**Short exercise**
Can you update the data below by changing every "Instruction" to "Goal" and leaving everything else as it is?

**Information given**
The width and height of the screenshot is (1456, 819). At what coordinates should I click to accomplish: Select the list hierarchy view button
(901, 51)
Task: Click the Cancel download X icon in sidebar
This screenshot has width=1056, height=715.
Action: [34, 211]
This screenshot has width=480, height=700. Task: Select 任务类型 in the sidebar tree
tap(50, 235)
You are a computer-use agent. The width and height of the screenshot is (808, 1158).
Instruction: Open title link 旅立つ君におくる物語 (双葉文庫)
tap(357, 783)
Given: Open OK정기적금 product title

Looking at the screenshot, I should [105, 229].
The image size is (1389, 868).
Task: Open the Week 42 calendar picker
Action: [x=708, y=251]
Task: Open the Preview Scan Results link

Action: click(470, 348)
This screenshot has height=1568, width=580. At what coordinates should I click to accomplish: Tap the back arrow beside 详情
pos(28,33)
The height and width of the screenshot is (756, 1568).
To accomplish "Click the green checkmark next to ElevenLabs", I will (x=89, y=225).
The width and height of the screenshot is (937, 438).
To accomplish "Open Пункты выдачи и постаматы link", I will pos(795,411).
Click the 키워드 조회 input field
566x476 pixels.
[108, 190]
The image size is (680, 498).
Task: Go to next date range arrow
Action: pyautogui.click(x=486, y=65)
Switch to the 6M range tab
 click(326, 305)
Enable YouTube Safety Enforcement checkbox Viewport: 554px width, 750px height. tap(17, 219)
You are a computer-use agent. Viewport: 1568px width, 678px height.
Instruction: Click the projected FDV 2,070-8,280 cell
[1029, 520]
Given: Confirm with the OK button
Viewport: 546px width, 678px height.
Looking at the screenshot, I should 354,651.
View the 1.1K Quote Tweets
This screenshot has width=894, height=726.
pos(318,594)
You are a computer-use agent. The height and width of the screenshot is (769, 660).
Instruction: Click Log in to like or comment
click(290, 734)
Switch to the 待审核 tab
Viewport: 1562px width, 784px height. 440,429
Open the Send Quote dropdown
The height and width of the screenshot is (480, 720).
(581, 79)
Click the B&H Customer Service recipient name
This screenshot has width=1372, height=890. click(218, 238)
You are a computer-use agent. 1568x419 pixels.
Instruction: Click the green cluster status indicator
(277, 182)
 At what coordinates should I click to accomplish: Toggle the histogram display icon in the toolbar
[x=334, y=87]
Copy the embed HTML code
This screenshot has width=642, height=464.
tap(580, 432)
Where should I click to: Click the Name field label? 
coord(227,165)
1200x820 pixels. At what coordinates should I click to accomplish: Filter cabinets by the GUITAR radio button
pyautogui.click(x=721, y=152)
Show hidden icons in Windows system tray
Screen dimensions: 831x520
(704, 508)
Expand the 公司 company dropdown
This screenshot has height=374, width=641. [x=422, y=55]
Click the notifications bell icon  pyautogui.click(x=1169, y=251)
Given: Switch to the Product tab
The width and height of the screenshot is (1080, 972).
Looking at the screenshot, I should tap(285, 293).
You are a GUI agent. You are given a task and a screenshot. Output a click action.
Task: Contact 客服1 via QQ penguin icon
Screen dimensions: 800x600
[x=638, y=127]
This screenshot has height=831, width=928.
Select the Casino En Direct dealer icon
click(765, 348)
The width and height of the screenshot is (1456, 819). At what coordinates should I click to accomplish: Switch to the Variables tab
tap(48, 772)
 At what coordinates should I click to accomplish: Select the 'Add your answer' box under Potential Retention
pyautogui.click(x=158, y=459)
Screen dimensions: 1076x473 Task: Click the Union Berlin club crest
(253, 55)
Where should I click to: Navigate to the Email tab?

**Response to the task**
The width and height of the screenshot is (1456, 819). At what coordinates should I click to accomplish: Select the list hierarchy view button
(901, 51)
Task: Click the Cancel download X icon in sidebar
This screenshot has width=1056, height=715.
Action: [34, 211]
This screenshot has width=480, height=700. Task: Select 任务类型 in the sidebar tree
tap(50, 235)
You are a computer-use agent. The width and height of the screenshot is (808, 1158).
Goal: Open title link 旅立つ君におくる物語 (双葉文庫)
tap(357, 783)
Given: Open OK정기적금 product title

Looking at the screenshot, I should [105, 229].
The image size is (1389, 868).
Task: Open the Week 42 calendar picker
Action: [x=708, y=251]
Task: Open the Preview Scan Results link

Action: click(470, 348)
This screenshot has height=1568, width=580. At what coordinates should I click to accomplish: Tap the back arrow beside 详情
pos(28,33)
The height and width of the screenshot is (756, 1568).
To accomplish "Click the green checkmark next to ElevenLabs", I will (x=89, y=225).
The width and height of the screenshot is (937, 438).
To accomplish "Open Пункты выдачи и постаматы link", I will pos(795,411).
Click the 키워드 조회 input field
566x476 pixels.
[108, 190]
The image size is (680, 498).
Task: Go to next date range arrow
Action: pyautogui.click(x=486, y=65)
Switch to the 6M range tab
 click(326, 305)
Enable YouTube Safety Enforcement checkbox Viewport: 554px width, 750px height. tap(17, 219)
You are a computer-use agent. Viewport: 1568px width, 678px height.
Goal: Click the projected FDV 2,070-8,280 cell
[1029, 520]
Given: Confirm with the OK button
Viewport: 546px width, 678px height.
Looking at the screenshot, I should 354,651.
View the 1.1K Quote Tweets
This screenshot has width=894, height=726.
pos(318,594)
You are a computer-use agent. The height and width of the screenshot is (769, 660).
Goal: Click Log in to like or comment
click(290, 734)
Switch to the 待审核 tab
Viewport: 1562px width, 784px height. 440,429
Open the Send Quote dropdown
The height and width of the screenshot is (480, 720).
(581, 79)
Click the B&H Customer Service recipient name
This screenshot has width=1372, height=890. click(218, 238)
You are a computer-use agent. 1568x419 pixels.
Goal: Click the green cluster status indicator
(277, 182)
 At what coordinates should I click to accomplish: Toggle the histogram display icon in the toolbar
[x=334, y=87]
Copy the embed HTML code
This screenshot has width=642, height=464.
tap(580, 432)
Where should I click to: Click the Name field label? 
coord(227,165)
1200x820 pixels. At what coordinates should I click to accomplish: Filter cabinets by the GUITAR radio button
pyautogui.click(x=721, y=152)
Show hidden icons in Windows system tray
Screen dimensions: 831x520
(704, 508)
Expand the 公司 company dropdown
This screenshot has height=374, width=641. [x=422, y=55]
Click the notifications bell icon  pyautogui.click(x=1169, y=251)
Given: Switch to the Product tab
The width and height of the screenshot is (1080, 972).
Looking at the screenshot, I should tap(285, 293).
You are a GUI agent. You are given a task and a screenshot. Output a click action.
Task: Contact 客服1 via QQ penguin icon
Screen dimensions: 800x600
[x=638, y=127]
This screenshot has height=831, width=928.
Select the Casino En Direct dealer icon
click(765, 348)
The width and height of the screenshot is (1456, 819). At what coordinates should I click to accomplish: Switch to the Variables tab
tap(48, 772)
 At what coordinates should I click to accomplish: Select the 'Add your answer' box under Potential Retention
pyautogui.click(x=158, y=459)
Screen dimensions: 1076x473 Task: Click the Union Berlin club crest
(253, 55)
Where should I click to: Navigate to the Email tab?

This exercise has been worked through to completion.